Named capture groups, introduced in ES2018, make regex patterns more readable and maintainable by assigning names to capture groups. Instead of referring to groups by their numeric index, you can access them by name on the groups property of the match result. A date parsing pattern might use named groups for year, month, and day, making the extraction code self-documenting. Named groups also work in replacement strings and can be backreferenced within the pattern itself, making complex patterns significantly easier to understand and debug.

Non-capturing groups, denoted by a question mark and colon after the opening parenthesis, allow you to group elements for quantifiers or alternation without creating a capture. This is useful when you need grouping for structural purposes but do not need to extract the grouped content. Using non-capturing groups where captures are unnecessary improves regex performance and keeps the match result clean, with capture group indices corresponding only to the data you actually need to extract.

Unicode property escapes, available with the u flag, match characters based on their Unicode properties rather than their code points. You can match any letter from any script, any numeric digit from any writing system, or characters with specific Unicode categories like punctuation or symbols. This is invaluable for internationalized applications where input may contain characters from multiple scripts. Instead of listing character ranges for every possible script, a Unicode property escape provides a concise and correct way to match character categories across all of Unicode.

Testing Your Regex Online

Online regex testing tools are indispensable for developing and debugging regular expressions. These tools let you enter a pattern and test string, then instantly see all matches highlighted in the text. The immediate visual feedback makes it dramatically easier to iterate on a pattern compared to writing code, running it, and inspecting the output. Most tools also display capture groups, match positions, and detailed explanations of what each part of the pattern does.

The regex tester available on StringTools is designed specifically for JavaScript regex, ensuring that the pattern behavior you see in the tool matches exactly what your code will produce. Some online tools default to PCRE or other regex flavors that support features not available in JavaScript, which can lead to patterns that work in the tester but fail in your application. Using a JavaScript-specific tester eliminates this mismatch and gives you confidence that your pattern will work correctly in production.

When developing complex regex patterns, build them incrementally using an online tester. Start with the simplest possible pattern that matches the core of what you need, then add components one at a time. After each addition, verify that existing matches are preserved and new edge cases are handled. This incremental approach is far more efficient than writing a complete pattern from scratch and then debugging why it does not work. Save intermediate patterns as comments in your code so you can retrace your development process if the pattern needs modification later.

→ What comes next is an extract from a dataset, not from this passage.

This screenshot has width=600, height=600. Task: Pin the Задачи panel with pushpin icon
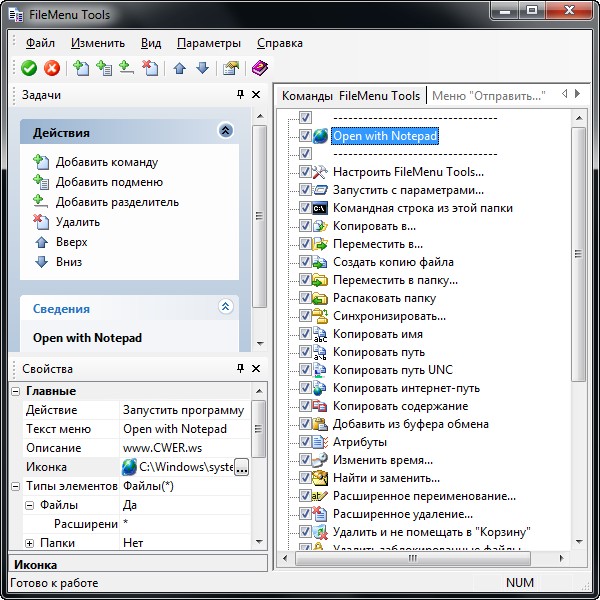(x=240, y=95)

Performance testing is another reason to use online tools during regex development. Some patterns, particularly those with nested quantifiers or overlapping alternatives, can exhibit catastrophic backtracking where the regex engine explores an exponential number of paths through the pattern. Online testers that show execution time and step counts help you identify problematic patterns before they cause timeouts in production. If a pattern takes thousands of steps to match a short string, it is a sign that the pattern needs restructuring to avoid excessive backtracking.